| WORK ITEM |
Using the records below, output the stretch that opens with the line containing "The image size is (800, 672)." and closes with the line containing "Follow the repository link", exactly and including both lines, with nothing more.

| RECORDS SHOWN |

####################

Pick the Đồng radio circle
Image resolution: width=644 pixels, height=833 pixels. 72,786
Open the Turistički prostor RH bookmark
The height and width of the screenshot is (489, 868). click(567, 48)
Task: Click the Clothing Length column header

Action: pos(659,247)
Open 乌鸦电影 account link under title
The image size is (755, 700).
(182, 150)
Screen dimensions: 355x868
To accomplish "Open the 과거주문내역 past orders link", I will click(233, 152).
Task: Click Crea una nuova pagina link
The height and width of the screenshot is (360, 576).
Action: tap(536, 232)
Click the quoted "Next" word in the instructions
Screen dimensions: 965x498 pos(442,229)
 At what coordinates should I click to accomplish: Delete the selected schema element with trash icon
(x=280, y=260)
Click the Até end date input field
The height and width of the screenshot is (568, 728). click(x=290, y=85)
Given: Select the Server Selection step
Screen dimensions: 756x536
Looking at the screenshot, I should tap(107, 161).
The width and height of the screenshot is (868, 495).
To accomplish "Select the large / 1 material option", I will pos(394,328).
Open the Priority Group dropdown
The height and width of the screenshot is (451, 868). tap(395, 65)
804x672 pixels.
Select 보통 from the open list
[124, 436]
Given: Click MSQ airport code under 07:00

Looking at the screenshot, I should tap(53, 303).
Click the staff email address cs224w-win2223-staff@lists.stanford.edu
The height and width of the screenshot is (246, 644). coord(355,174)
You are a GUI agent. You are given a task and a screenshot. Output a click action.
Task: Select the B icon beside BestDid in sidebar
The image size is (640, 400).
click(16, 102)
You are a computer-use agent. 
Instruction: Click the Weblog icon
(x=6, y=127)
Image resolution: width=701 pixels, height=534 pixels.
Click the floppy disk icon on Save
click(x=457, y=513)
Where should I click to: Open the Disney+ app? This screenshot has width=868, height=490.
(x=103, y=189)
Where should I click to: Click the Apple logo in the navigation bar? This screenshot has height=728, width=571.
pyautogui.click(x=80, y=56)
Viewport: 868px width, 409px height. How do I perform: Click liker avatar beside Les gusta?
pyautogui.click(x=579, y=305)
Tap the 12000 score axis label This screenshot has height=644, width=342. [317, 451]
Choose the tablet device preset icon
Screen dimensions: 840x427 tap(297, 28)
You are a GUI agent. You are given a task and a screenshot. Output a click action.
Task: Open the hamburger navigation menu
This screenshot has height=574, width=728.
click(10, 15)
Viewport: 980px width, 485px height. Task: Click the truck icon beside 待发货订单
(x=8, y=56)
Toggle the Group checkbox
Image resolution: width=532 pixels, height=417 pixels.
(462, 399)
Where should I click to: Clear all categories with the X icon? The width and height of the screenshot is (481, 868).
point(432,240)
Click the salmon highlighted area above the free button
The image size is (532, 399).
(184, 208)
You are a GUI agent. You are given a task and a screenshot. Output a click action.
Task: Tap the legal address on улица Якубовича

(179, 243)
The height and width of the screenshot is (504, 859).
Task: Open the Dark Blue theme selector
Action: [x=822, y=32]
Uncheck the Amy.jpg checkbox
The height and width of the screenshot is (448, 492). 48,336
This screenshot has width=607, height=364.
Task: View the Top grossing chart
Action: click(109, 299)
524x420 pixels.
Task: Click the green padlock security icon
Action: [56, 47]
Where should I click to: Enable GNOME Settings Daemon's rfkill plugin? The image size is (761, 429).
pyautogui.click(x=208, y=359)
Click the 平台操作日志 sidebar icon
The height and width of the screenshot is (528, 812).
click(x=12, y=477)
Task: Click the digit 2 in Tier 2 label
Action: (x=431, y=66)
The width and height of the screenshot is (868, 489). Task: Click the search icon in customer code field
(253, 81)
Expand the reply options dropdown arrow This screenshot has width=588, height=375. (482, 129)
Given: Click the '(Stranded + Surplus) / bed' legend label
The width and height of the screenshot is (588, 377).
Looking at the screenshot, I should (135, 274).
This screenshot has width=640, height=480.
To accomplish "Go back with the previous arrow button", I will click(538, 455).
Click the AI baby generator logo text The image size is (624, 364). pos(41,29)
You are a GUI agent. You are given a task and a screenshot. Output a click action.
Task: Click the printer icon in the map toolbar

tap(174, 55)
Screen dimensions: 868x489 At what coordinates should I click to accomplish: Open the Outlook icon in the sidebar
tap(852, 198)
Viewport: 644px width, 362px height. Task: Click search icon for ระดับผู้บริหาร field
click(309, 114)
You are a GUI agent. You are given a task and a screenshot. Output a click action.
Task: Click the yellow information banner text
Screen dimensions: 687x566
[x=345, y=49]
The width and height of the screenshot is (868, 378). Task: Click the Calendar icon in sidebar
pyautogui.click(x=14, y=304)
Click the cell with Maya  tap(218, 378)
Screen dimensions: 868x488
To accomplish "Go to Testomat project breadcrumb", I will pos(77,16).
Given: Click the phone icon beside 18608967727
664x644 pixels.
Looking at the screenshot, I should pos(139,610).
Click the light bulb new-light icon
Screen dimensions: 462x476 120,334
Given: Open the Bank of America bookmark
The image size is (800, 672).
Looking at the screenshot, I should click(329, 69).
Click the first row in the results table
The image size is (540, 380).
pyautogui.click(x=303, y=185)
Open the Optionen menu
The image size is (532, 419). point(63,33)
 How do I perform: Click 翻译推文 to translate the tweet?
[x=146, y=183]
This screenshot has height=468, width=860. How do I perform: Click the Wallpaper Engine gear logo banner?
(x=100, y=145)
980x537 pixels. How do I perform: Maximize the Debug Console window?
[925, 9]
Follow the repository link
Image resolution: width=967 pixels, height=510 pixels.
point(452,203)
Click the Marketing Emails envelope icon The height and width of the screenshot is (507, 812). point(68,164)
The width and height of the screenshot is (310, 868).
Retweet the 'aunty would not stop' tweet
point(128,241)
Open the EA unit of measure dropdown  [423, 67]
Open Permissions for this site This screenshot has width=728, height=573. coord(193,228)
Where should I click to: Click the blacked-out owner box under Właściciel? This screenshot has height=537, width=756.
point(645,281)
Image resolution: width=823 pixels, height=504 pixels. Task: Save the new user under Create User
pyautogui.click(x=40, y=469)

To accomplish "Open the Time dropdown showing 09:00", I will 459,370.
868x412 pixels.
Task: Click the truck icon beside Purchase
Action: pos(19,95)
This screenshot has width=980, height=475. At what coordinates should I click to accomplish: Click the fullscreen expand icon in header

####################

| ANSWER SECTION |
The image size is (800, 672).
Looking at the screenshot, I should click(329, 69).
Click the first row in the results table
The image size is (540, 380).
pyautogui.click(x=303, y=185)
Open the Optionen menu
The image size is (532, 419). point(63,33)
 How do I perform: Click 翻译推文 to translate the tweet?
[x=146, y=183]
This screenshot has height=468, width=860. How do I perform: Click the Wallpaper Engine gear logo banner?
(x=100, y=145)
980x537 pixels. How do I perform: Maximize the Debug Console window?
[925, 9]
Follow the repository link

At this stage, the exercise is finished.